Campus & Community

Point taken

3 min read

Strong doubles play helps lift women’s tennis to three straight wins

Laura
Laura Peterzan ’09 smashes a serve in doubles action against Cornell on April 7. Along with her partner, Preethi Mukundan ’07, she took the contest, 8-4.
Eva
Eva Wang ’06 makes a leaping return during her No. 1 doubles match opposite the Big Red. Wang and Stephanie Schnitter ’08 edged the visitors, 8-7. (Staff photos Jon Chase/Harvard News Office)
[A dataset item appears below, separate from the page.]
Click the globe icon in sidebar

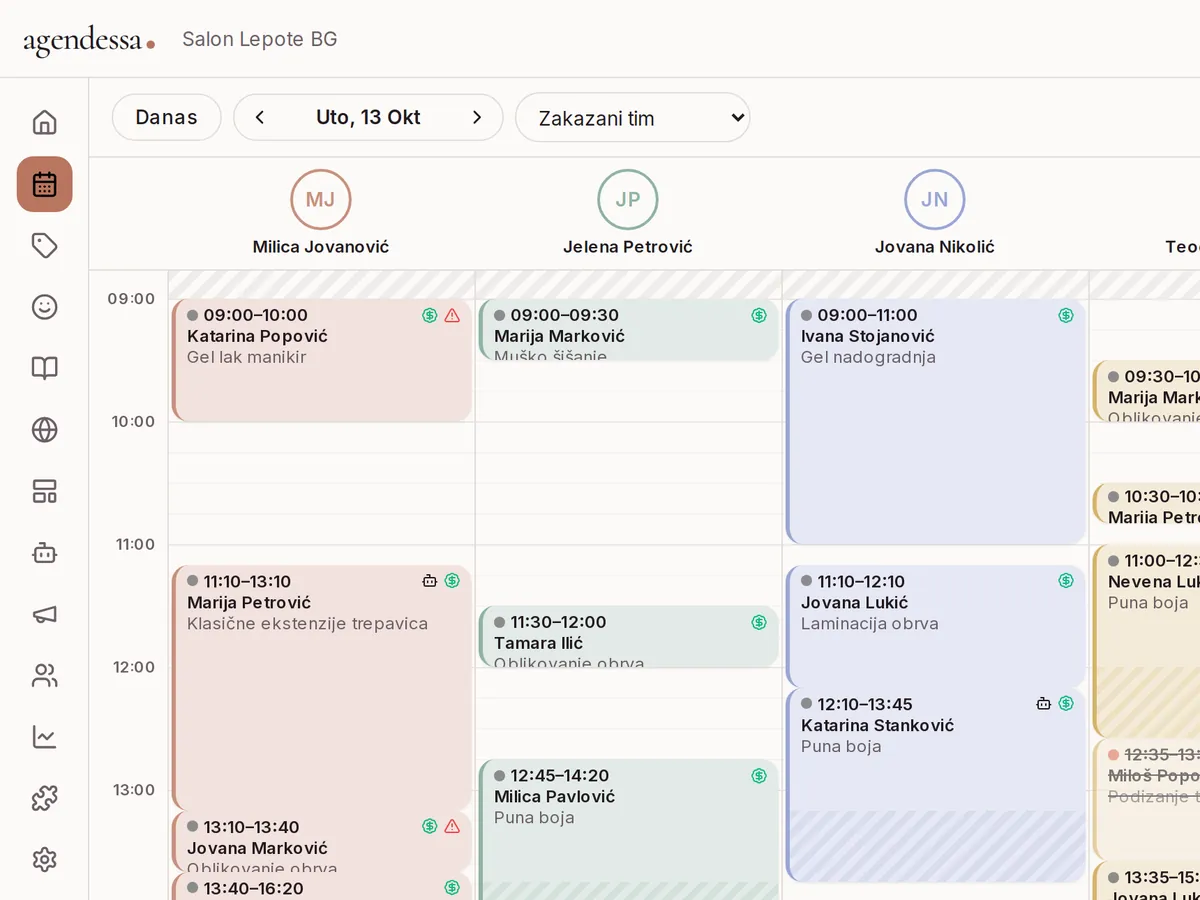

One point at a time could very well be the strategy behind the Harvard women’s tennis team’s recent string of successes. It also makes for a fitting introduction in the telling of the team’s tale over the past few weeks.
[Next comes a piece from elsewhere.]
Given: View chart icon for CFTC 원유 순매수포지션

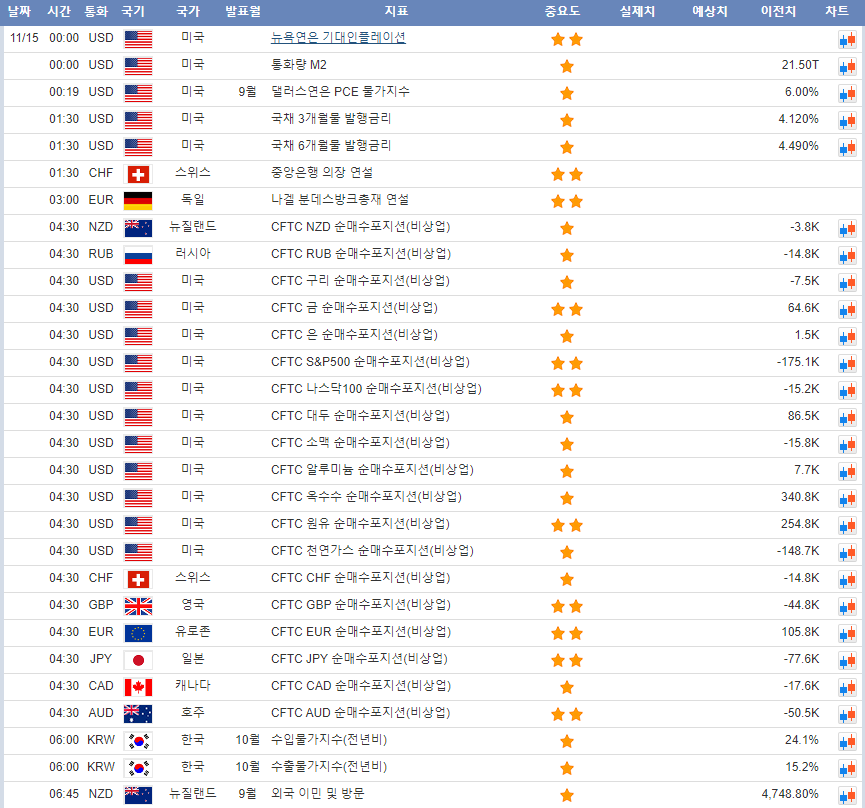Looking at the screenshot, I should (847, 525).
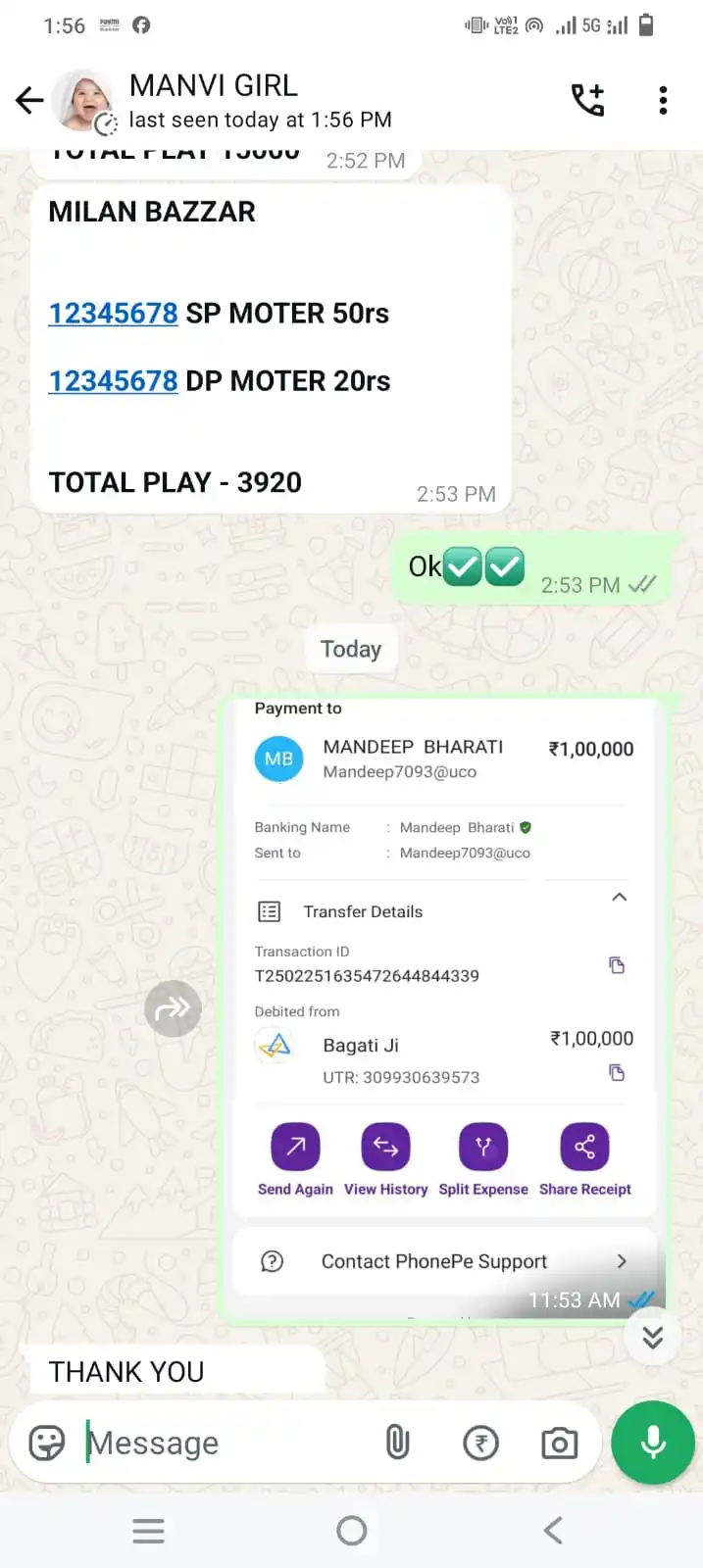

In the Crimson’s four contests this month, the team has captured the doubles point, and ultimately the match, in every one of its meetings, save for a Pepperdine loss in Malibu, Calif., on April 1. Since that 5-2 setback (narrow by every measure, as Harvard fell 8-6, 9-7, and 8-5 in doubles action), the Crimson have cruised to three consecutive wins at the Murr Center by first dominating doubles play. The result: a 6-1 triumph over Cornell; a 7-0 shutout of Columbia; and, most recently, a 5-2 victory against Rice University on Sunday (April 9). That last win over the Owls improved the Crimson to 13-6 overall (2-0 Ivy) – good for a 17th ranking in the latest College Tennis poll.

Against Rice, however, Harvard’s netting of the doubles point was hardly automatic. After the visitor’s victory at the No. 3 position – an 8-4 dismissal of Lyly Cao Minh ’06 and Cindy Chu ’07 – and the Crimson’s rebuttal at No. 2 (an 8-3 triumph courtesy of Preethi Mukundan ’07 and Laura Peterzan ’09) – the point came down to a standoff between Harvard’s Elsa O’Riain ’07 and Stephanie Schnitter ’08 and Blair DiSesa and Medeja Egic of Rice. Playing in just their second match together, the Crimson tandem dispensed with their opponents, 8-6, to clinch the set and doubles point.

Soon after in singles action, Harvard fired off three straight victories at the No. 2, 6, and 3 positions, starting with O’Riain’s 6-2, 6-1, victory against doubles-winner Dao, to lock up the match win for Harvard. And though consecutive losses in the fourth and fifth contests dwindled the Crimson’s lead to 4-2, Harvard’s Mukundan also continued her winning ways, topping Alanna Rodgers in a hard- fought contest, 6-5, 6-4, to end all play.

The women travel to Penn and Princeton this Friday (April 14) and Saturday (April 15). Currently atop the Ivy standings, the Quakers are the league’s only other undefeated club at 3-0 (9-4 overall). The Tigers (7-8; 1-2 Ivy), meanwhile, are tied for fifth with Cornell.